*** Selected excerpt ***

University of Texas Southwestern Medical Center at Dallas

“The true advantage of the Atkins professorship is the academic freedom to pursue high risk projects—less likely to receive traditional funding, but more likely to reap high rewards in terms of breakthroughs.”
—Jay Horton, M.D., Dr.Robert C. and Veronica Atkins Chair in Obesity and Diabetes, University of Texas Southwestern Medical Center at Dallas
In metabolic syndrome, a cluster of health disorders converge as a kind of perfect storm, putting individuals diagnosed with this medical phenomenon at greater risk for developing cardiovascular disease. Central among this group of conditions is obesity, which, along with insulin resistance, acts as a catalyst for fat to accumulate in the liver—a mounting public health problem.

Nonalcoholic fatty liver disease, a collection of obesity-related liver abnormalities, is estimated to affect one-third of the U.S. adult population, along with an alarming number of children.While health experts predict it will soon become the leading cause of liver failure and reason for transplantation, scientists are trying to understand why fat collects in and, subsequently, damages the liver.

One of the country’s most prominent digestive and liver disease researchers is Jay Horton, M.D., an associate professor of internal medicine and molecular genetics at University of Texas (UT) Southwestern Medical Center at Dallas. In 2004, Dr. Horton was named a principal investigator of the Taskforce for Obesity Research at UT Southwestern to explore the behavioral, metabolic and molecular mechanisms linking obesity and metabolic syndrome.

*** Record set ***

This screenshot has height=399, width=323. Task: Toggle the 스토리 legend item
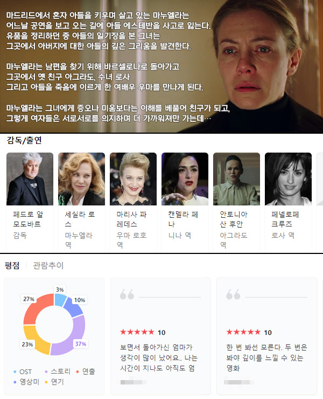coord(58,372)
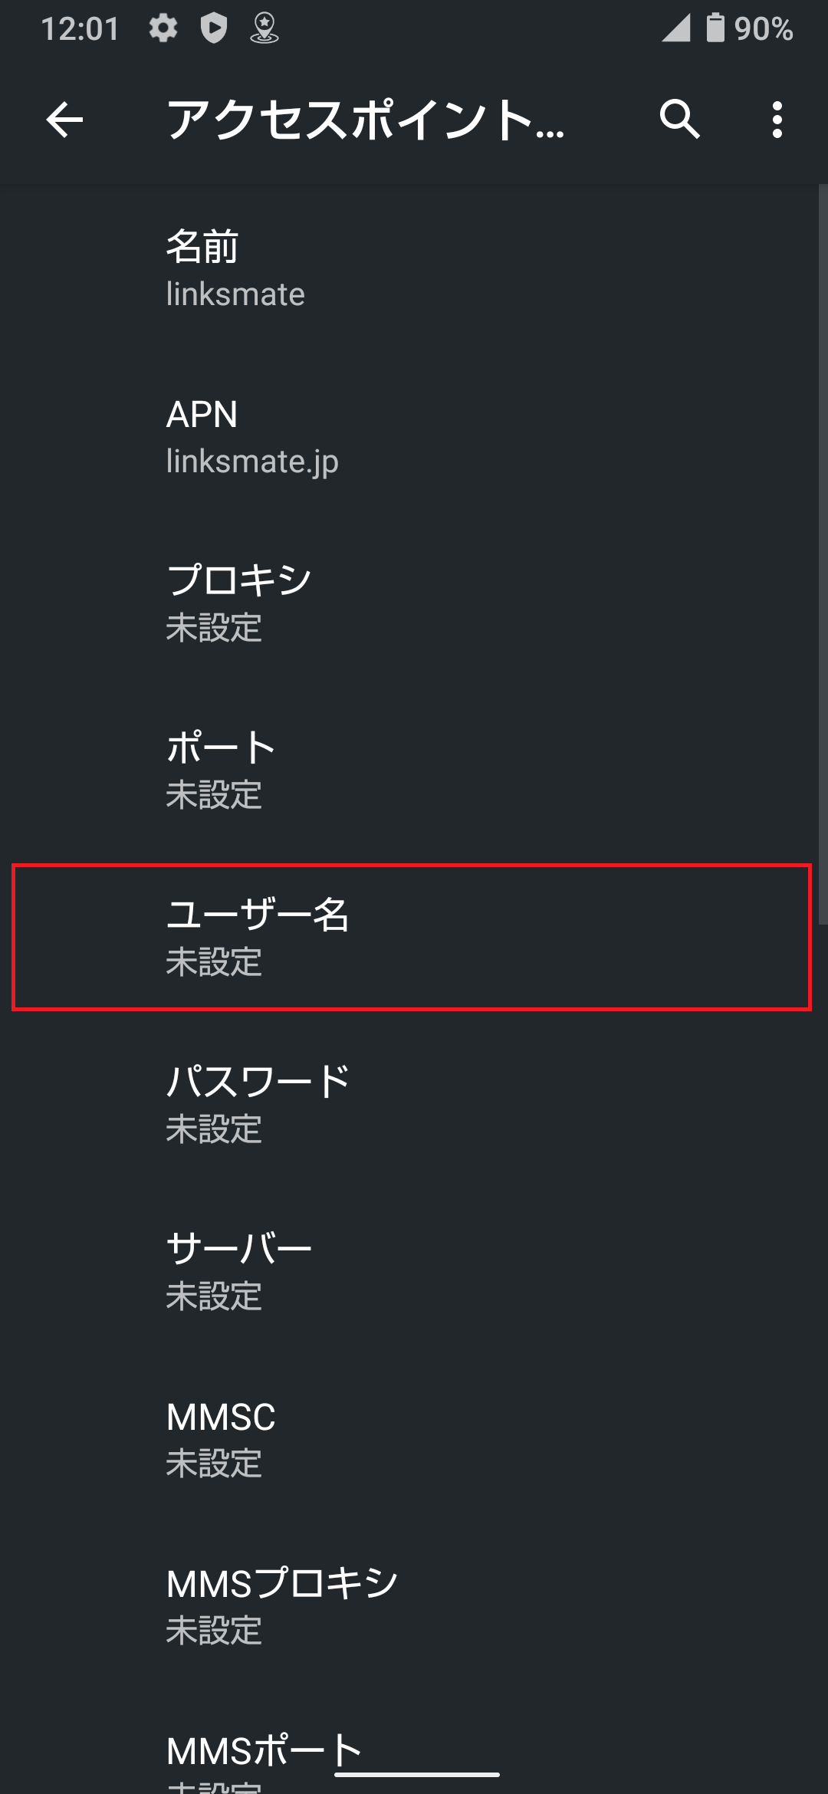Image resolution: width=828 pixels, height=1794 pixels.
Task: Click the battery indicator showing 90%
Action: (736, 28)
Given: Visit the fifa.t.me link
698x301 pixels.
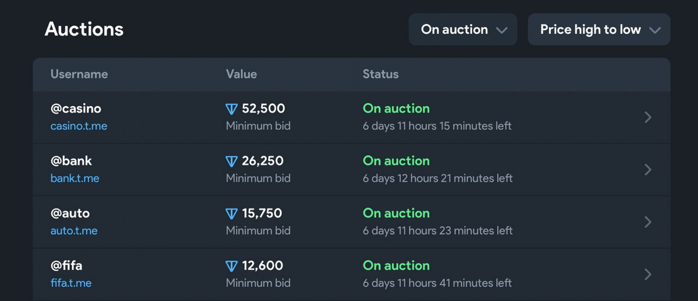Looking at the screenshot, I should 71,283.
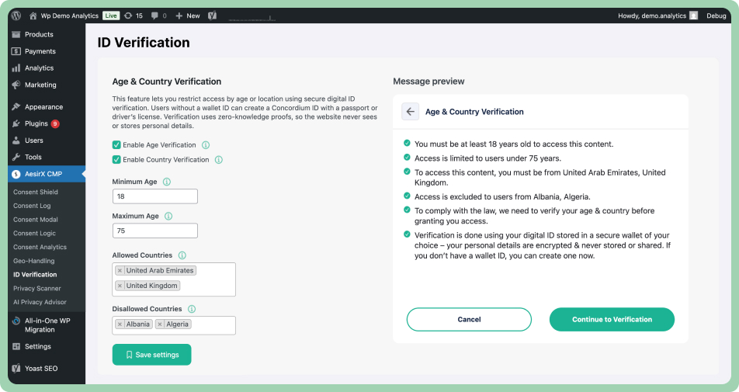Click info icon beside Minimum Age

[x=167, y=182]
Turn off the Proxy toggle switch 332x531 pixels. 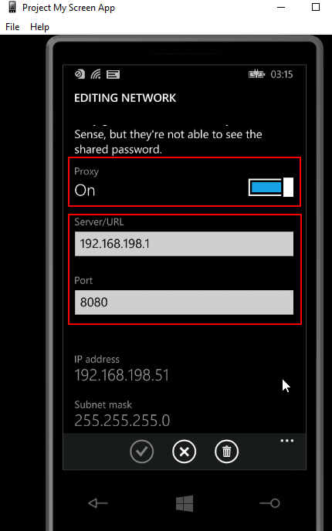pyautogui.click(x=271, y=187)
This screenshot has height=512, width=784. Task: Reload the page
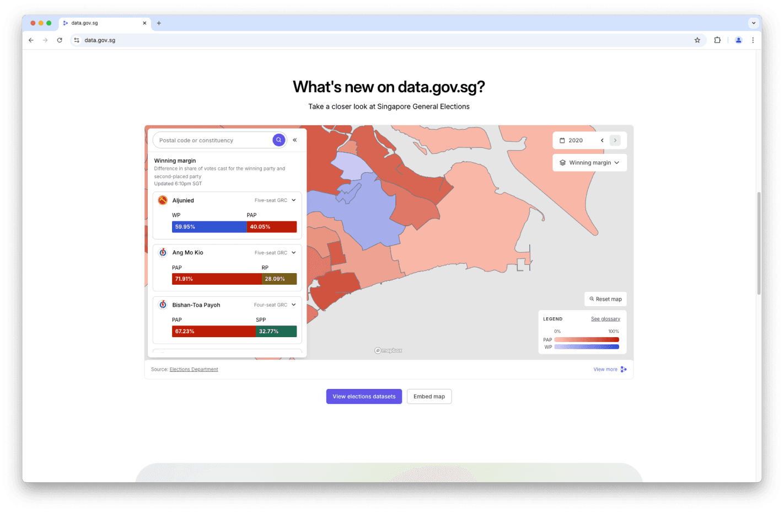60,40
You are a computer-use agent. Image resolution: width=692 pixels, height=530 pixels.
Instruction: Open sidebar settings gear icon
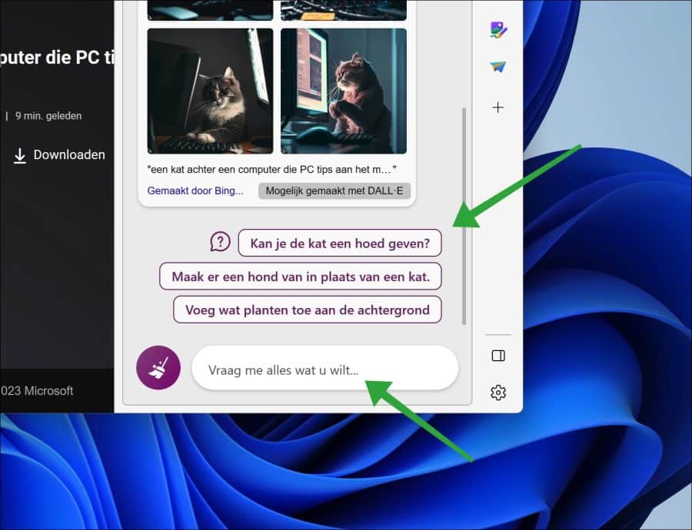(498, 393)
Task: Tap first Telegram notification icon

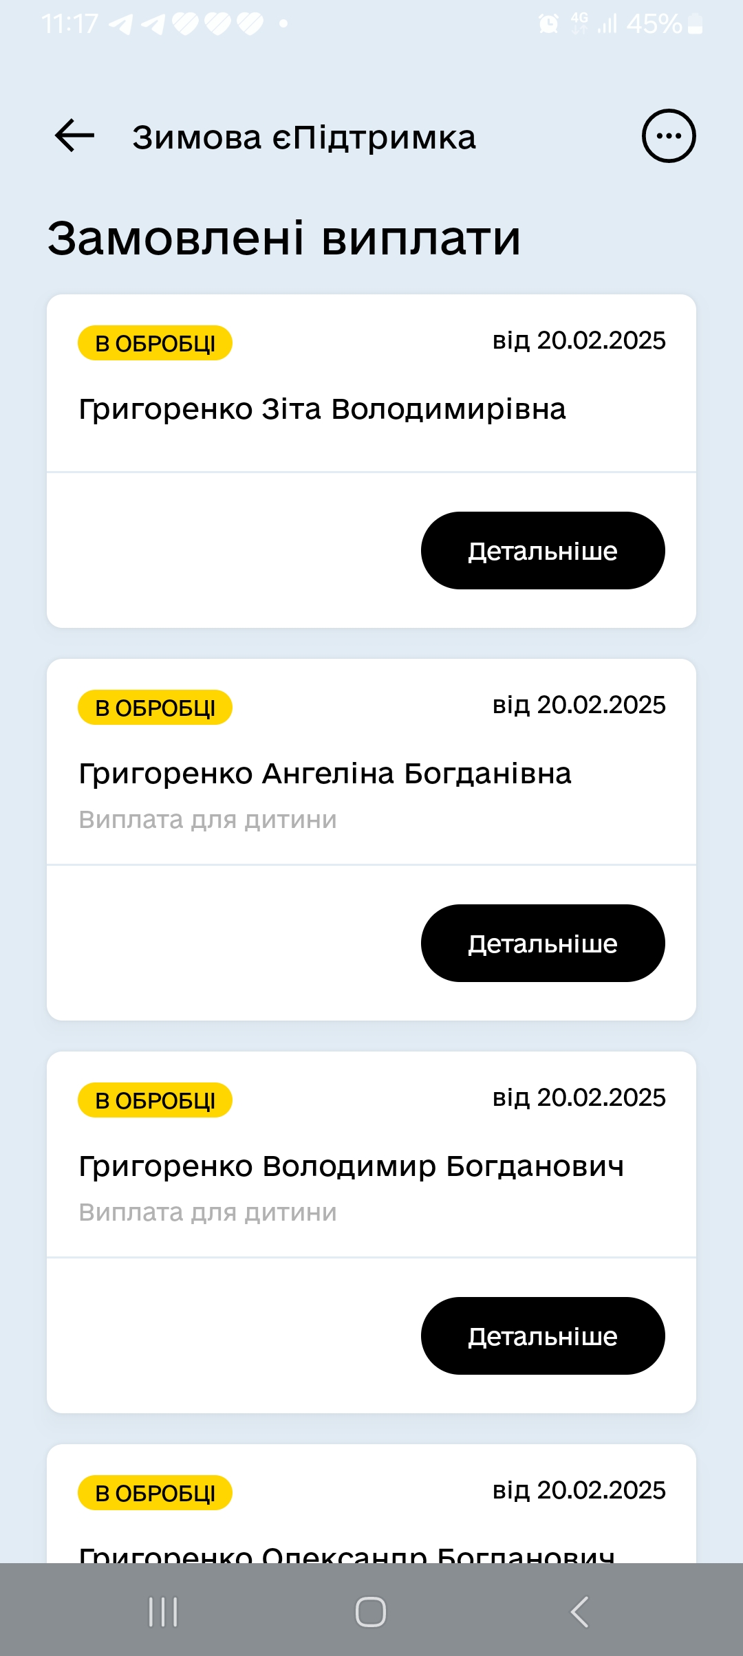Action: coord(121,24)
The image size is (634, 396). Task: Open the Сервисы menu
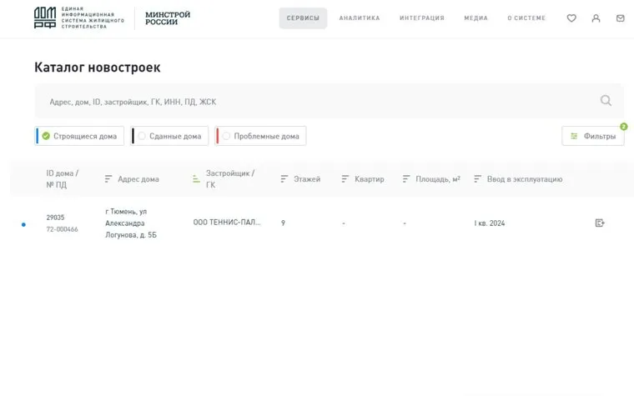tap(303, 18)

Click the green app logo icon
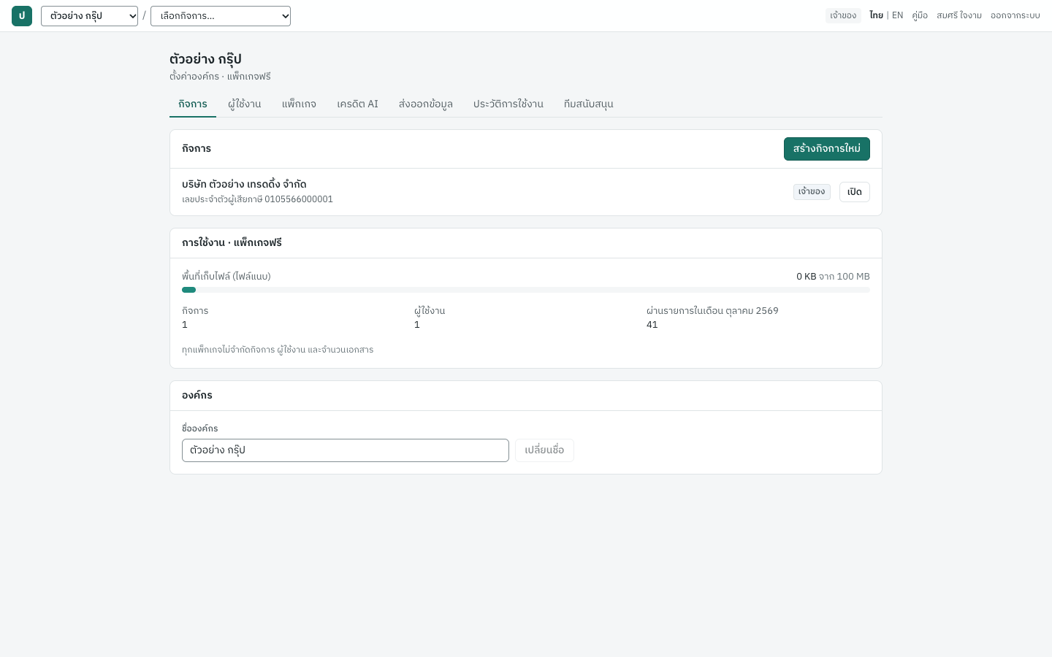coord(22,16)
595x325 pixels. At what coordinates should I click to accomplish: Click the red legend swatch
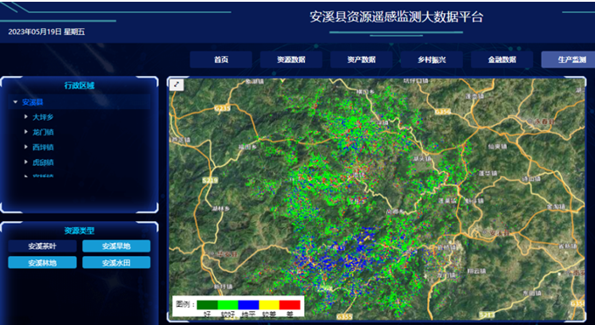click(x=290, y=305)
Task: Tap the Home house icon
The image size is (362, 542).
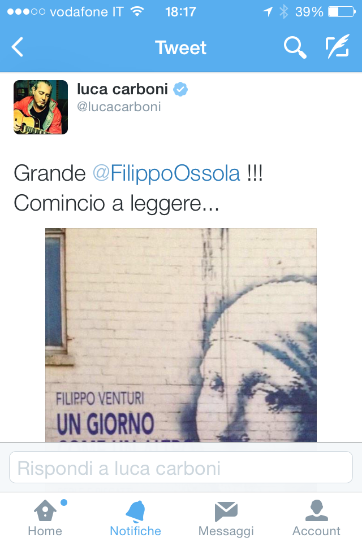Action: [x=45, y=510]
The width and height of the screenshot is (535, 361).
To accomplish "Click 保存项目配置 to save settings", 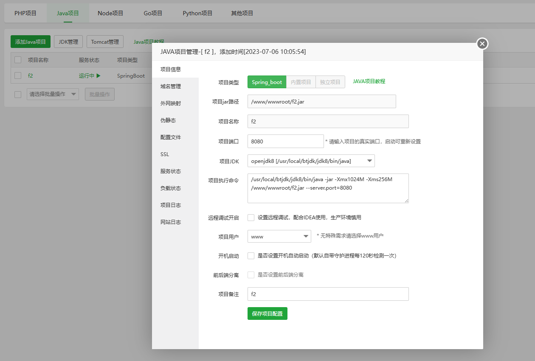I will 267,313.
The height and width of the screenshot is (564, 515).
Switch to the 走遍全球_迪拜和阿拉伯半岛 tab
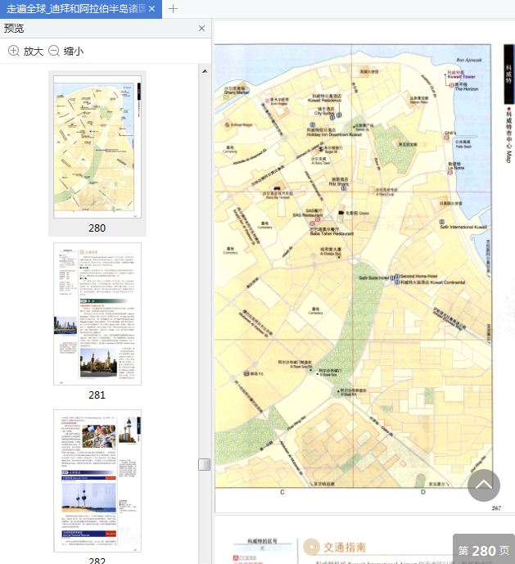point(74,8)
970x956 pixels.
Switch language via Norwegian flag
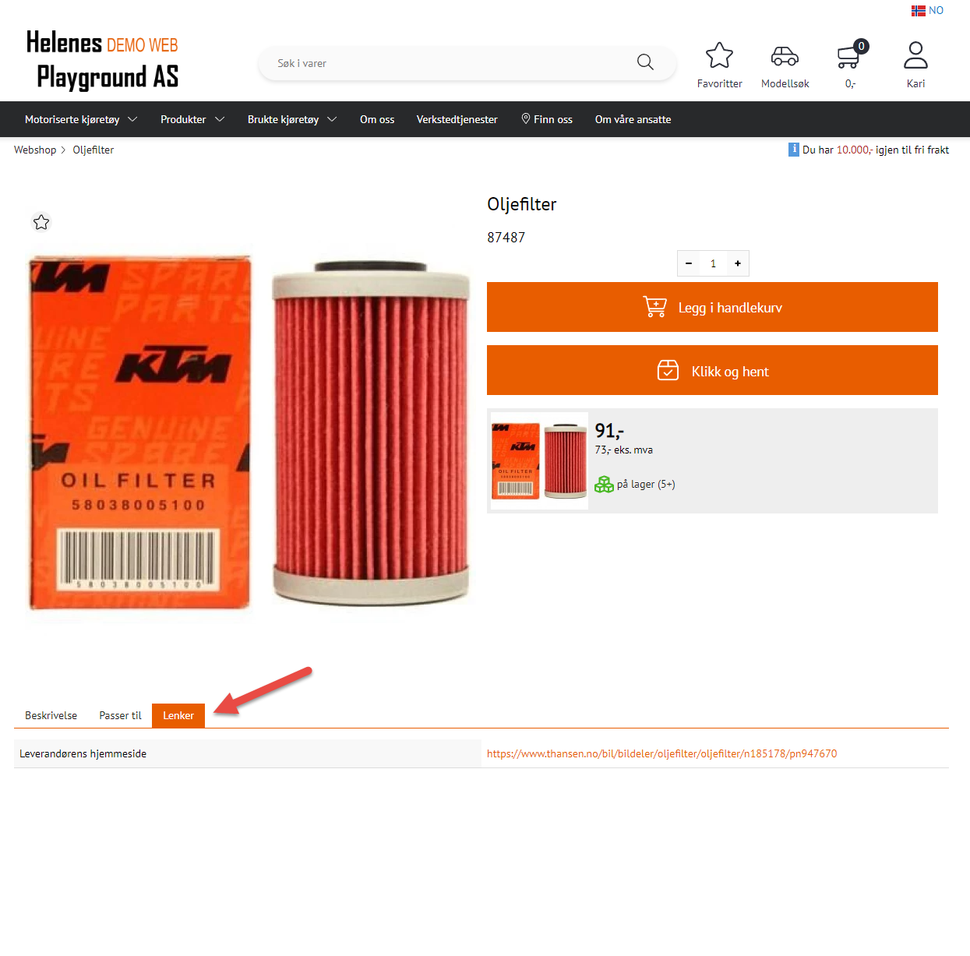tap(919, 11)
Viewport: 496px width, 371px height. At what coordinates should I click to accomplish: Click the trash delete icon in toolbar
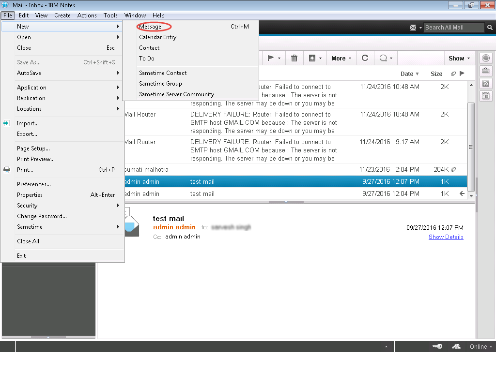294,58
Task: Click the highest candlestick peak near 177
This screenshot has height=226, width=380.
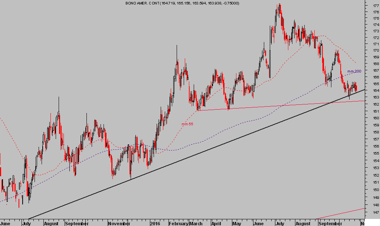Action: pos(279,5)
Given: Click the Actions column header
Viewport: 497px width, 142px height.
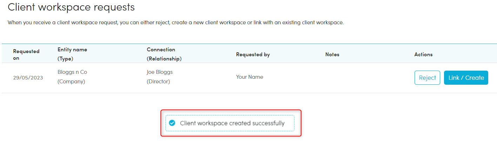Looking at the screenshot, I should pyautogui.click(x=423, y=54).
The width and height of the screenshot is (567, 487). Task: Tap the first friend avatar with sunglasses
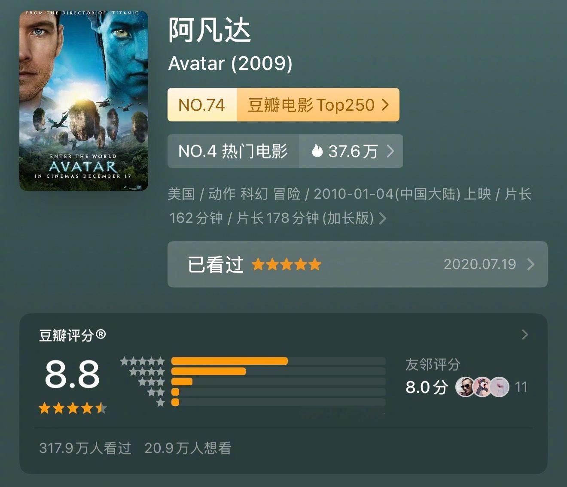tap(465, 387)
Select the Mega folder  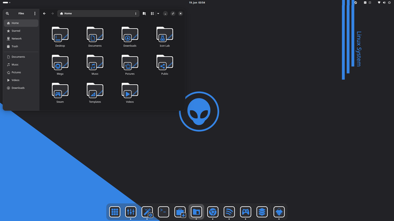60,65
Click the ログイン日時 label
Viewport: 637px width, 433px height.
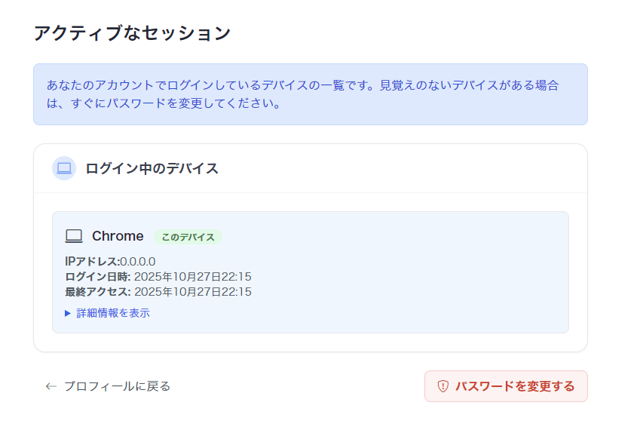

***

> **Assigned task**:
Can you extract the UT Southwestern profile's text between "Nonalcoholic fatty liver" and "damages the liver.", inclusive, copying it word for word? The records have no connection to the UT Southwestern profile.

> **Output of the task**:
Nonalcoholic fatty liver disease, a collection of obesity-related liver abnormalities, is estimated to affect one-third of the U.S. adult population, along with an alarming number of children.While health experts predict it will soon become the leading cause of liver failure and reason for transplantation, scientists are trying to understand why fat collects in and, subsequently, damages the liver.